Giusto, si dirà, se Aragorn e i figli di Elrond danno la caccia a spietati assassini.

Ma c’è un momento che non lascia indifferenti: inseguendo la banda di Orchi attraverso le terre del Rohan, Aragorn e i suoi compagni si imbattono in oggetti lasciati indietro dagli inseguiti: croste di pane, un mantello, una scarpa (Tolkien 2008c, III.2 550).

E qui si insinua una domanda cruciale: cosa accadrebbe se gli Orchi non fossero solo spietati guerrieri armati, ma venissero rappresentati come panettieri, filatori, tessitori, sarti o calzolai? La visione di Aragorn, dei figli di Elrond, e persino la nostra, cambierebbe? Non incontriamo mai membri di una comunità orchesca che non siano guerrieri crudeli e assetati di sangue, e questa assenza, così apparentemente insignificante, è invece un punto focale delle narrazioni di Tolkien, un punto che permette — e quasi giustifica — un’oscura fantasia genocida (si veda Young 2016a, 96-97).

Donne Orche, bambini Orchi? Non li vediamo. Non esistono, o almeno non vengono mostrati, anche se Richard Sturch, in modo inquietante, ha suggerito che alcune delle guerriere che incontriamo potrebbero essere femmine (Sturch 1980, 5).

Nella serie finalmente vediamo ciò che è il non detto di Tolkien.

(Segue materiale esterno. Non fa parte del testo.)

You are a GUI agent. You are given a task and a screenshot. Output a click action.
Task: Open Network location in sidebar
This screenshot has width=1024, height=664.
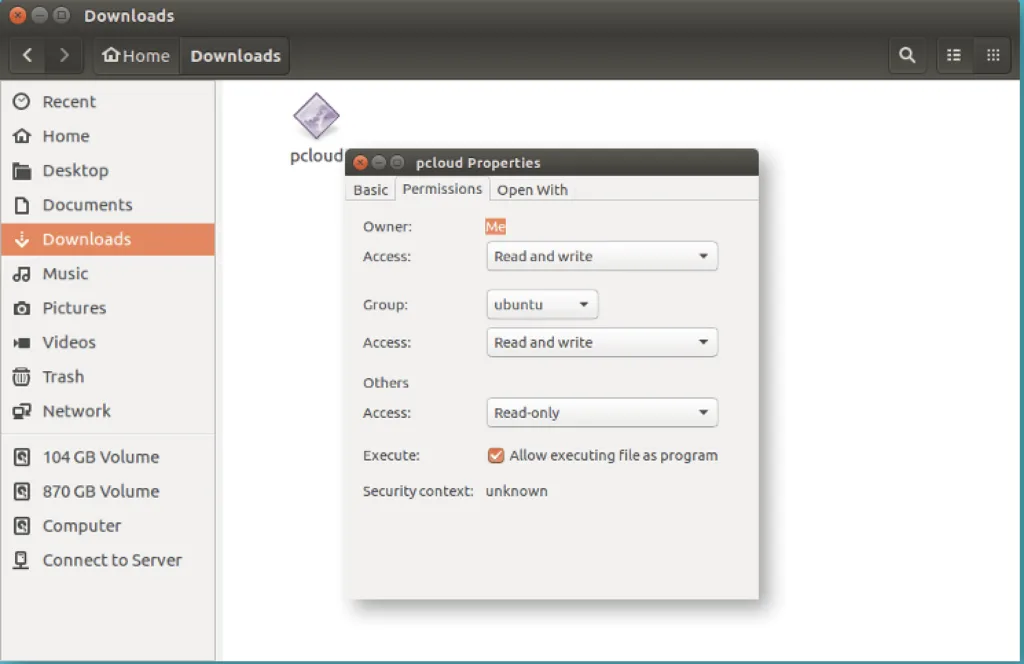[x=76, y=411]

Questo perché il genere letterario un cui sgorga la Terra di Mezzo, non è, come qualcuno dice, un Fantasy classico, ma è piuttosto una sorta di romanzo storico fantasy. Una mescola ossimorica di termini che però dicono il vero.

«”La Terra-di-Mezzo non è … una mia invenzione. È una modernizzazione o un’alterazione … di un’antica parola (greca) che indicava il mondo abitato dagli uomini, l’oikoumene: di mezzo perché si pensava vagamente che fosse posta al centro di mari che la circondavano e (nell’immaginazione nordica) tra i ghiacci del nord e i fuochi del sud. Antico inglese middan-geard, inglese medioevale midden-erd, middle-erd. Molti recensori sembrano pensare che la Terra-di-Mezzo sia su un altro pianeta!”»

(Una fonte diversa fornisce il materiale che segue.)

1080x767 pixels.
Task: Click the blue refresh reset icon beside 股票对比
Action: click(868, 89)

(J.R.R. Tolkien, Lettere, n. 211)

Firchow nell’esaminare il tema degli orchi si spinge oltre, facendo notare che è possibile nutrire fantasie genocidie sugli Orchi perché non ci sono né donne né bambini tra loro.

Ma Firchow si chiede anche: “esistono forse femmine o goblin infanti?” (Firchow 2008, 27). Ebbene sì, lo abbiamo chiarito poco fa. Bolg, il generale orchesco alla Battaglia dei Cinque Eserciti, è identificato come il figlio del signore dei Goblin, Azog (Tolkien 2008b, ‘Appendice A’ 1416), il che implica che una volta Bolg sia stato un bambino, con una madre. E Gollum, nei suoi anni di esilio sotto le Montagne Nebbiose, ha cenato con i resti di bambini Orchi (Tolkien 2008, 128).

Per concludere, gli orchi umanizzati non sono un’invenzione della serie, sono creature di Tolkien. Il fatto di essere mostrati in atti malvagi, non li priva della loro intrinseca moralità così come la riscontriamo in Shylock (Il Mercante di Venezia); Heathcliff (in Cime tempestose) o anche, semplicemente, nella realtà.